それではキリスト教の何をどう形作り直す、形成し直すのかというと、以下のようなことです。カトリック教会はもともとは使徒の信仰の伝統を守り受け継ぐ教会として出発しました。ところが時代の変遷と共に聖書に基づくとは言えない制度や慣行も生み出されて、それが権威ある伝統と化していき、贖宥状はその最たるものでした。ルターが行おうとした改革運動は、そういう聖書に基づかずに人間が編み出したものを捨てて、ただ神の御言葉である聖書のみに権威を認めて、その下に教会を成り立たせようとするものでした。これがキリスト教とその教会を形作り直す、形成し直す、ということです。フィンランド語で宗教改革を「信仰浄化」というのは、まさに神の御言葉にのみ権威を認めて、聖書に基づかずに人間が編み出したものを捨てていくという面を前面に出していると言えます。
一般には「改革」という言葉は、過去の古いものをやめて新しいものにとって替えて時代の要請に応えられるようにするという理解がされると思います。日本語で行政「改革」とか教育制度「改革」という時、それを英語に直すとreformを使います。そういう政治的社会的な「改革」は、reformationを使わずにreformを使うのです。ところが宗教「改革」はreformではなく、reformationです。注意が必要です。(徳善先生のルターの本では、reformとreformationの違いを説明するとき、建物や家の改築を引き合いにだしていますが、昔社会科学を学んだ私としては、政治的社会的な改革との比較で見た方がしっくりします。)そういうわけで、日本語で同じ「改革」という言葉を使うからと言って、政治的社会的な改革と宗教改革を同じように考えてはいけないと思います。ルターの行った宗教改革とは、ただ単に過去の古いものをやめて新しくして時代の要請に応えたというような改革ではなかったのです。
前述しましたように、ルターの場合は、まず聖書という過去に成立した根源的な権威に立ち返り、聖書に基づかないで人間が編み出したものを捨てていく、そのようにして聖書の権威に立ち返ろうとする時にそれを邪魔するものを打ち破っていく、その結果として時代の行き詰まり状況を打ち破って新しい地平線が開けた、これがルターの改革の本質ではないかと思います。このように宗教改革は「改革」とは言いつつも、根源的な権威に立ち返るという方向性があります。
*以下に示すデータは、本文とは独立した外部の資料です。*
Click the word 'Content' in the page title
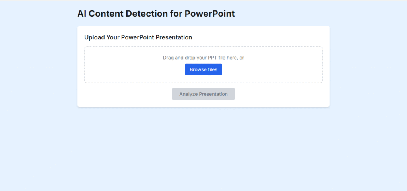Viewport: 407px width, 191px height. tap(106, 14)
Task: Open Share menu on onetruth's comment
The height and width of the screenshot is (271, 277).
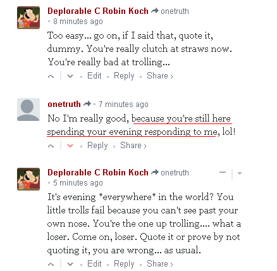Action: pos(133,146)
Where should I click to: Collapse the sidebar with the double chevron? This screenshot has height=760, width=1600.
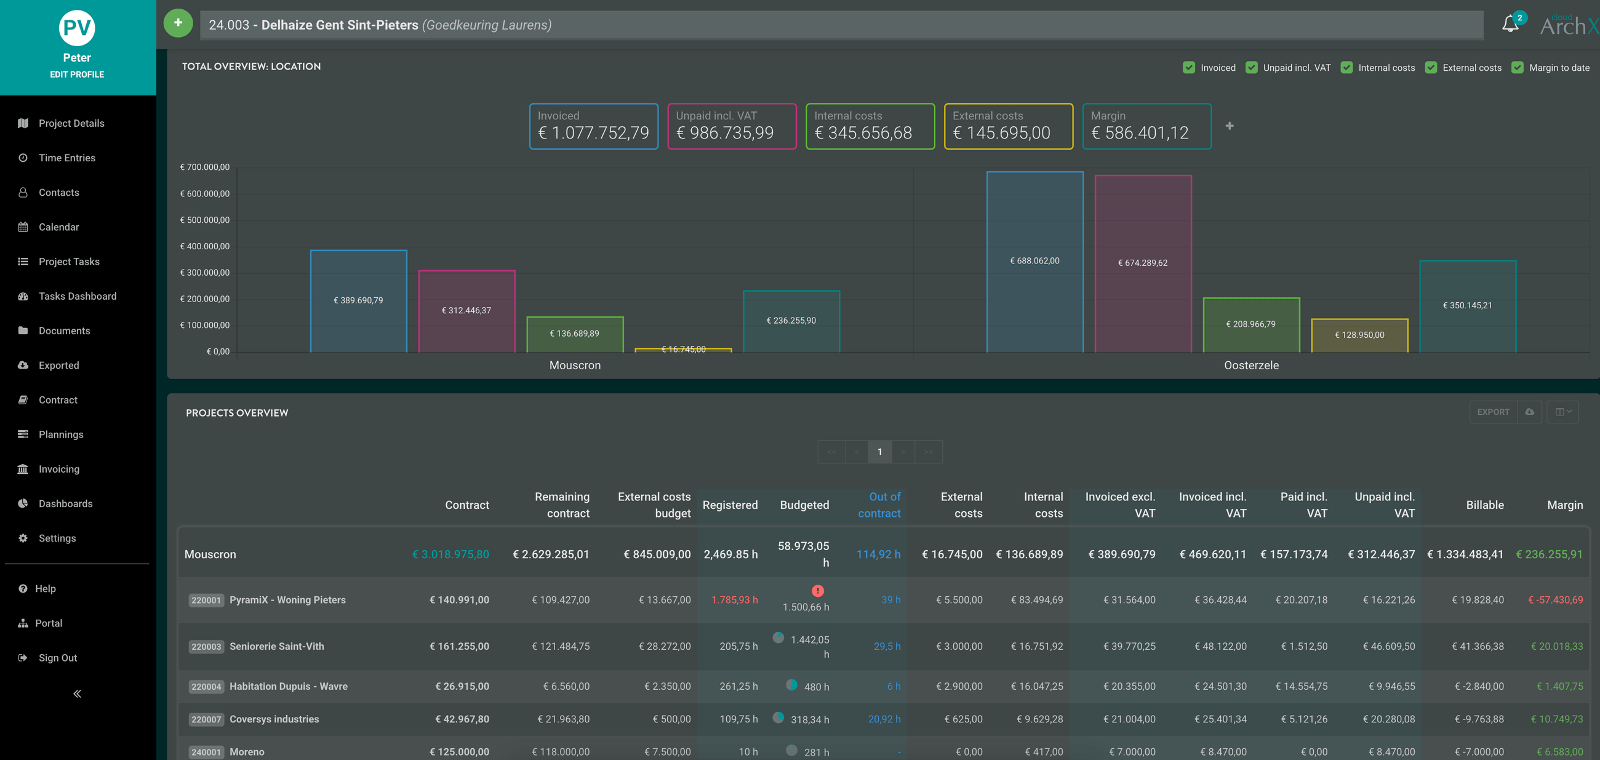77,694
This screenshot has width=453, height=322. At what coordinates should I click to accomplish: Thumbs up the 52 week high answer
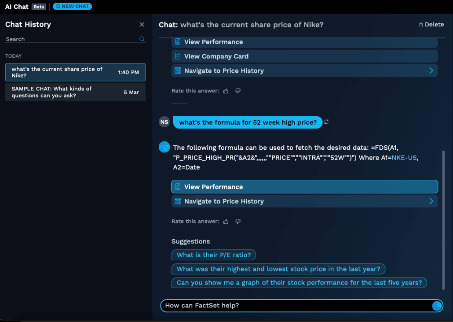(226, 222)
ルターは聖書を研究する際には新約聖書はギリシャ語、旧約聖書はヘブライ語の旧約聖書を用いましたが、根源的な権威に立ち返ろうとすれば原語にあたろうとするのは当然のことでしょう。
そういうわけで、もしキリスト教会が人間の編み出したものに縛られ出した時には、使徒の信仰の伝統を守りギリシャ語とヘブライ語の聖書に依拠する者は宗教改革を起こせる可能性を持っていると言うことができます。ただ原語が堪能なだけでも不十分です。エラスムスもギリシャ語がよくできました。原語の能力に加えて、使徒の信仰の伝統を受け継ぐという姿勢がなければなりません。加えて、過去の権威に遡るというのは、単純に2000年前の言い回しをすればすむということでもありません。2000年の間に人類が蓄積してきた有形無形のものに立ち向かい、相手が何者であるか知りながら、行く手を阻むものを一つ一つ打ち倒して源に向かって進まなければなりません。ルターだって、単純に一足飛びに使徒の時代に戻ったのではありません。1500年の間の蓄積に立ち向かい、実在論と唯名論の問題を自覚し、エラスムスの人文主義と対決し、キリスト教神学からアリストテレス哲学の縛りを解き放つことをしながら、使徒の信仰の伝統を彼の時代に蘇らせたのです。
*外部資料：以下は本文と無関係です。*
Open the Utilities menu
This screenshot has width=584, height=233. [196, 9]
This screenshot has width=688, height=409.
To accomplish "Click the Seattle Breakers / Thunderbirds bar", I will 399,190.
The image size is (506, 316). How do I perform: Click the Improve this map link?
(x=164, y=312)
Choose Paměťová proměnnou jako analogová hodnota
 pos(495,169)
最後に、Ecclesia semper reformanda estというスローガンがあります。K.バルトの言葉らしいのですが、教会は絶えず改革されるべきものである、という意味です。その「改革」が意味するものは、以上申し上げたことを念頭に置いて、ルター派としては、政治的社会的な改革と一線を画することをわきまえなければなりません。従って、ルター派としてはこのスローガンは、「教会は絶えず宗教改革的に改革されるべきものである」と銘記すべきです。これからのルター派教会を担う皆さんが、このような仕方で宗教改革を担えるよう願ってやみません。皆さんの学びと研鑽と日々の信仰生活の上に父なるみ神から豊かな祝福と良い導きがありますように。